Retype all the records with nothing changed.

::: Records for the exercise :::

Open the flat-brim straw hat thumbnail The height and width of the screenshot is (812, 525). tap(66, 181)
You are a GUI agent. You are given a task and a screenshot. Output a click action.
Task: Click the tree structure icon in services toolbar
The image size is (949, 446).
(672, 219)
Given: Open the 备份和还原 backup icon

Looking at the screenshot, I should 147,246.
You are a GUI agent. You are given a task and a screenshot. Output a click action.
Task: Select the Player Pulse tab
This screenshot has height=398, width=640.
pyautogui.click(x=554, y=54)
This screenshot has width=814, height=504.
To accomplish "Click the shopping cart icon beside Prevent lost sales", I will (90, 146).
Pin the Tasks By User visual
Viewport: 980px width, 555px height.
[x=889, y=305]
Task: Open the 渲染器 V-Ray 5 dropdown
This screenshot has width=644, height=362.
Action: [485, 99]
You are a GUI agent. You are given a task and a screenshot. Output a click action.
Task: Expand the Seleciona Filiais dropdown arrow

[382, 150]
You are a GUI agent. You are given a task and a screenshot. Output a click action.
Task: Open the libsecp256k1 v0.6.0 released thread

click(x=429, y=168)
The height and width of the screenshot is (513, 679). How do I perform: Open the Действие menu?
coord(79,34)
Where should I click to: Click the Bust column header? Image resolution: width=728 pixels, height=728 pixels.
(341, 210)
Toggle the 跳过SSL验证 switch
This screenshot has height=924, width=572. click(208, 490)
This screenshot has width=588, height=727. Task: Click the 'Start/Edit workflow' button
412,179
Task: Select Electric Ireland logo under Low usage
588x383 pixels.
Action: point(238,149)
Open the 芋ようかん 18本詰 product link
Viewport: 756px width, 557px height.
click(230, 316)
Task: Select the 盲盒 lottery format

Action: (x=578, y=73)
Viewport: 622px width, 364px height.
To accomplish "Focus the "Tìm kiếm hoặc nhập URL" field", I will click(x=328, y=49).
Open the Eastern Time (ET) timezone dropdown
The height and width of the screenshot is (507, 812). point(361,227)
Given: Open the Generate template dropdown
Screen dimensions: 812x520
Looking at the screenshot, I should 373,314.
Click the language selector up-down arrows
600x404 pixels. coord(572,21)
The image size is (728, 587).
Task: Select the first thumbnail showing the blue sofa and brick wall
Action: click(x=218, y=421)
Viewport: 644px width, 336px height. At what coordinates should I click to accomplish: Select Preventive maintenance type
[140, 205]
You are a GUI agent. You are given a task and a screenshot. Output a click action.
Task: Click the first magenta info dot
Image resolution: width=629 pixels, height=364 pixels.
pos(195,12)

:::

> _Reply_
Open the flat-brim straw hat thumbnail The height and width of the screenshot is (812, 525). tap(66, 181)
You are a GUI agent. You are given a task and a screenshot. Output a click action.
Task: Click the tree structure icon in services toolbar
The image size is (949, 446).
(672, 219)
Given: Open the 备份和还原 backup icon

Looking at the screenshot, I should 147,246.
You are a GUI agent. You are given a task and a screenshot. Output a click action.
Task: Select the Player Pulse tab
This screenshot has height=398, width=640.
pyautogui.click(x=554, y=54)
This screenshot has width=814, height=504.
To accomplish "Click the shopping cart icon beside Prevent lost sales", I will (90, 146).
Pin the Tasks By User visual
Viewport: 980px width, 555px height.
[x=889, y=305]
Task: Open the 渲染器 V-Ray 5 dropdown
This screenshot has width=644, height=362.
Action: [485, 99]
You are a GUI agent. You are given a task and a screenshot. Output a click action.
Task: Expand the Seleciona Filiais dropdown arrow

[382, 150]
You are a GUI agent. You are given a task and a screenshot. Output a click action.
Task: Open the libsecp256k1 v0.6.0 released thread

click(x=429, y=168)
The height and width of the screenshot is (513, 679). How do I perform: Open the Действие menu?
coord(79,34)
Where should I click to: Click the Bust column header? Image resolution: width=728 pixels, height=728 pixels.
(341, 210)
Toggle the 跳过SSL验证 switch
This screenshot has height=924, width=572. click(208, 490)
This screenshot has width=588, height=727. Task: Click the 'Start/Edit workflow' button
412,179
Task: Select Electric Ireland logo under Low usage
588x383 pixels.
Action: point(238,149)
Open the 芋ようかん 18本詰 product link
Viewport: 756px width, 557px height.
click(230, 316)
Task: Select the 盲盒 lottery format

Action: (x=578, y=73)
Viewport: 622px width, 364px height.
To accomplish "Focus the "Tìm kiếm hoặc nhập URL" field", I will click(x=328, y=49).
Open the Eastern Time (ET) timezone dropdown
The height and width of the screenshot is (507, 812). point(361,227)
Given: Open the Generate template dropdown
Screen dimensions: 812x520
Looking at the screenshot, I should 373,314.
Click the language selector up-down arrows
600x404 pixels. coord(572,21)
The image size is (728, 587).
Task: Select the first thumbnail showing the blue sofa and brick wall
Action: click(x=218, y=421)
Viewport: 644px width, 336px height. At what coordinates should I click to accomplish: Select Preventive maintenance type
[140, 205]
You are a GUI agent. You are given a task and a screenshot. Output a click action.
Task: Click the first magenta info dot
Image resolution: width=629 pixels, height=364 pixels.
pos(195,12)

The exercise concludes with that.